# [WHAT TO WORK ON]
Begin at the line containing "Instruction: Go back" and end at the final line of the entries. Please reproduce those lines exactly.

(Stored records)

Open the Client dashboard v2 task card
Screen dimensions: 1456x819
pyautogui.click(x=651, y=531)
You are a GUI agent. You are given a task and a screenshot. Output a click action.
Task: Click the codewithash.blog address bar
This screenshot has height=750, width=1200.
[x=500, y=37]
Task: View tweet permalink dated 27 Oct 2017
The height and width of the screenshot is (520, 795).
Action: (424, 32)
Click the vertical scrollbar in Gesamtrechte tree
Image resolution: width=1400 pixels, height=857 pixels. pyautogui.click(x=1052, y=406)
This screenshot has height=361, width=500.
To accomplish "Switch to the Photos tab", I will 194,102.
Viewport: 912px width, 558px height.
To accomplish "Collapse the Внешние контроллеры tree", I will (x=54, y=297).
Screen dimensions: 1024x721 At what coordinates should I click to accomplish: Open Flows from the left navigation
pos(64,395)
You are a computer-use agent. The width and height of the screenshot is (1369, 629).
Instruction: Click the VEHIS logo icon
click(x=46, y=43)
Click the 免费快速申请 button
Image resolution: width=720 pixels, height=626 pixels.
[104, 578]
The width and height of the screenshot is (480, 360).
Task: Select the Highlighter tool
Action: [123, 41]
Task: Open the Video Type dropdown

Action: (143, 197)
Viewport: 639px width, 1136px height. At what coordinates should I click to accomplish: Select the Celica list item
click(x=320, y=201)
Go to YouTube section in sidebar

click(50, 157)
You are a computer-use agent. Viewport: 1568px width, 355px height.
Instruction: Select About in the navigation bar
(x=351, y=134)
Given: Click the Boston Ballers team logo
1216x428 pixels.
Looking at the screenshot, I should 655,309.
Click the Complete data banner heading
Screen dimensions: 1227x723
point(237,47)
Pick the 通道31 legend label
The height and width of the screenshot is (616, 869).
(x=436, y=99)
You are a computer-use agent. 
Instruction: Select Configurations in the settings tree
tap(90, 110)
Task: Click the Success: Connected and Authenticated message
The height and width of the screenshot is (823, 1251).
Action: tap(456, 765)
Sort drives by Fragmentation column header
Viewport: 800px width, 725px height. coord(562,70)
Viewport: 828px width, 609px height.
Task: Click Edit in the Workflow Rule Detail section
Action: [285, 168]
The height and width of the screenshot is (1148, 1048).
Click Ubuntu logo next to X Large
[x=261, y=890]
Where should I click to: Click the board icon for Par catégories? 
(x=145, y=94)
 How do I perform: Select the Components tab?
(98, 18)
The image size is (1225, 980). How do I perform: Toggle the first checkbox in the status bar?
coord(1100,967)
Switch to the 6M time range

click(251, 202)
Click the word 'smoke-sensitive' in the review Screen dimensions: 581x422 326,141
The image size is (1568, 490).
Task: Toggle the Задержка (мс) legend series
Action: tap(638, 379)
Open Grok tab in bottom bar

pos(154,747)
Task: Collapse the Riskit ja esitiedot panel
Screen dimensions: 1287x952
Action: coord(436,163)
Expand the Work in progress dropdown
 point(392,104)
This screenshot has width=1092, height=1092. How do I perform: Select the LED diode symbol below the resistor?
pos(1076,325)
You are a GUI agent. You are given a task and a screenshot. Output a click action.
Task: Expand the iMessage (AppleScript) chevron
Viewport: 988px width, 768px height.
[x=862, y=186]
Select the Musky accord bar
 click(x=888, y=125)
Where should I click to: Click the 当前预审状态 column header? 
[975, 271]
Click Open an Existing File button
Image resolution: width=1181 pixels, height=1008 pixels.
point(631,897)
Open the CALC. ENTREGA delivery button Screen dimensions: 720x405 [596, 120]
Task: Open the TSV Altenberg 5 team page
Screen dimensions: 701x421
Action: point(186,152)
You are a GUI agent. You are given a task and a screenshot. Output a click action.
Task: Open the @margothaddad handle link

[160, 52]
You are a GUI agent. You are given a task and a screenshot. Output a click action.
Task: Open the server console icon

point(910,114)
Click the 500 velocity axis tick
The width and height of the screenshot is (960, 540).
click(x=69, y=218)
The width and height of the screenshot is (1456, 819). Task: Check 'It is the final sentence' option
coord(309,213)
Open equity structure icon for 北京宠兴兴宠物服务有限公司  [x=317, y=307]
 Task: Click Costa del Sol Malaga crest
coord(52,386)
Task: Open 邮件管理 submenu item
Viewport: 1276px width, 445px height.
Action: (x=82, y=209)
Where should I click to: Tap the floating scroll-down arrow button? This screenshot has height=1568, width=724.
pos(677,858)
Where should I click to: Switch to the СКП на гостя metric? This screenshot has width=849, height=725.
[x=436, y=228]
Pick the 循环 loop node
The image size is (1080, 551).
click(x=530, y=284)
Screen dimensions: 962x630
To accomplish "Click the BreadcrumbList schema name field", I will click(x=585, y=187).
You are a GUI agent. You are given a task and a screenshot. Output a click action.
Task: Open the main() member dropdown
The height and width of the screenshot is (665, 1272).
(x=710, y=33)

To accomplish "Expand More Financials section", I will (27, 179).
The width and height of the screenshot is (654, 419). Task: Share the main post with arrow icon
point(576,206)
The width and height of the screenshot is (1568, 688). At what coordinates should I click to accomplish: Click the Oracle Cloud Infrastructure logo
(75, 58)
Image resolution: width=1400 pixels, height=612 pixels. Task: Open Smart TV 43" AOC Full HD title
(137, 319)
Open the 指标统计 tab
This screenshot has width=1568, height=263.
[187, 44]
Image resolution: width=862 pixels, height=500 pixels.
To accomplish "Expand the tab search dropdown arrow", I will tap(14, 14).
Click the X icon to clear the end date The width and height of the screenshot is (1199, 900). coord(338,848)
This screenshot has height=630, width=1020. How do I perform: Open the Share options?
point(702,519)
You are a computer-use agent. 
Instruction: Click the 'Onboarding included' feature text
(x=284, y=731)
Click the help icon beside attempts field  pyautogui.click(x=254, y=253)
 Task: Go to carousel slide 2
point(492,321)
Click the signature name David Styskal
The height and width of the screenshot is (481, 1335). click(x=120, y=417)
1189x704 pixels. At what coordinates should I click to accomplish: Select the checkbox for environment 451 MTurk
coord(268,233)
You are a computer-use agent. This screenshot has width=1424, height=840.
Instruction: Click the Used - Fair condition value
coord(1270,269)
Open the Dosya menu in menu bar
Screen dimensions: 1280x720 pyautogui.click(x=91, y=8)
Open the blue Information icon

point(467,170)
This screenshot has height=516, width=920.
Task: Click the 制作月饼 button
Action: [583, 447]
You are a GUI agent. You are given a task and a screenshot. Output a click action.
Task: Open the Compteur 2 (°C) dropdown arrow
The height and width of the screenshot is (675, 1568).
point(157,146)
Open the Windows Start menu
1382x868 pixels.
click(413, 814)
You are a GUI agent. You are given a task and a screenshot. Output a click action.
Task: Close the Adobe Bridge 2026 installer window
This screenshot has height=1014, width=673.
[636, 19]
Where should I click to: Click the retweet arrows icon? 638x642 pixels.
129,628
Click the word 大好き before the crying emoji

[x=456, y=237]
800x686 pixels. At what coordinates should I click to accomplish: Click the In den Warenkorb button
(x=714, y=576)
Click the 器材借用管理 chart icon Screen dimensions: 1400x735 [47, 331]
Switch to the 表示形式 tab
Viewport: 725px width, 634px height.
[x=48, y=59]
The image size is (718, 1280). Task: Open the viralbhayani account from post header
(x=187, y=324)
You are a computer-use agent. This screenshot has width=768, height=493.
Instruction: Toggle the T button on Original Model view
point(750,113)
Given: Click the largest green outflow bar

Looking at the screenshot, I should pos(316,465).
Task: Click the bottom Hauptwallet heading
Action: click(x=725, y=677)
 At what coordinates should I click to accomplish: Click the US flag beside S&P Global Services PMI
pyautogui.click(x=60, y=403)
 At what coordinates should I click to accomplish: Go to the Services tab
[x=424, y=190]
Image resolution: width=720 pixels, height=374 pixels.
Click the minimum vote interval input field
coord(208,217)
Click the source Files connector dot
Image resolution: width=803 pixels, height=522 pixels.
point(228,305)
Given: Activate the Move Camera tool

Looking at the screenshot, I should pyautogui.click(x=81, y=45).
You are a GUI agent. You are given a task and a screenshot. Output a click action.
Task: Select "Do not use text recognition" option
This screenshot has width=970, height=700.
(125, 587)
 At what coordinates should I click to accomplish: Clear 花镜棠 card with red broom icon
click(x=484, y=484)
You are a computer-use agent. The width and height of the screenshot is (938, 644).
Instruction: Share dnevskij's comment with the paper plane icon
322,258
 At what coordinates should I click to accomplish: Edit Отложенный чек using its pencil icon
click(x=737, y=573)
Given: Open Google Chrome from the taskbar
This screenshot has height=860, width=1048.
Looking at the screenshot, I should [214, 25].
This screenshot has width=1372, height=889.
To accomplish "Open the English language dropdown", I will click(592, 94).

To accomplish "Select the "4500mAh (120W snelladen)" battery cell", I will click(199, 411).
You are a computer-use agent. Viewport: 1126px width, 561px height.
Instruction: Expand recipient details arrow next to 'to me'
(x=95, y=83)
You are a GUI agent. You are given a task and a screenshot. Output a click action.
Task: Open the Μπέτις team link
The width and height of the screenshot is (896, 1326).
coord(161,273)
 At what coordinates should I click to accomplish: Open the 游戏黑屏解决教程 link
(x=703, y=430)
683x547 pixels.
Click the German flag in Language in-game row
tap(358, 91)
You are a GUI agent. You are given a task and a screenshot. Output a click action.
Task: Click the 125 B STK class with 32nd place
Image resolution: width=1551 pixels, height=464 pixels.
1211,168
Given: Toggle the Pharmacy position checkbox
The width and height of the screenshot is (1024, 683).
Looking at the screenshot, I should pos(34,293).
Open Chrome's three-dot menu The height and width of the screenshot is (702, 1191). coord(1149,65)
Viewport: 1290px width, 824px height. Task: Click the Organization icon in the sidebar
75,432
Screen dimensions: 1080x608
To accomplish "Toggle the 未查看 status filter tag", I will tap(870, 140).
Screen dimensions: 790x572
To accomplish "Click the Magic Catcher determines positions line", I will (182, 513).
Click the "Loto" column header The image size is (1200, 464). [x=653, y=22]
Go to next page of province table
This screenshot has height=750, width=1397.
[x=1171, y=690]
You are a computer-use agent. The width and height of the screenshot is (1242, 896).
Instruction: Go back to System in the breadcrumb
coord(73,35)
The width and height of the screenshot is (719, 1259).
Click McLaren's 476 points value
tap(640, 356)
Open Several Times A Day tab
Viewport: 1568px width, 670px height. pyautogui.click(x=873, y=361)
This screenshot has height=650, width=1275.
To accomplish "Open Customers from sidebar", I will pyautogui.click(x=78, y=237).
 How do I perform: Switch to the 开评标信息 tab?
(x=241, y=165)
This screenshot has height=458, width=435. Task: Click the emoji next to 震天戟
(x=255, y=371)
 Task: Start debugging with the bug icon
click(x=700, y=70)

# [OUTPUT BELOW]
Instruction: Go back to System in the breadcrumb
coord(73,35)
The width and height of the screenshot is (719, 1259).
Click McLaren's 476 points value
tap(640, 356)
Open Several Times A Day tab
Viewport: 1568px width, 670px height. pyautogui.click(x=873, y=361)
This screenshot has height=650, width=1275.
To accomplish "Open Customers from sidebar", I will pyautogui.click(x=78, y=237).
 How do I perform: Switch to the 开评标信息 tab?
(x=241, y=165)
This screenshot has height=458, width=435. Task: Click the emoji next to 震天戟
(x=255, y=371)
 Task: Start debugging with the bug icon
click(x=700, y=70)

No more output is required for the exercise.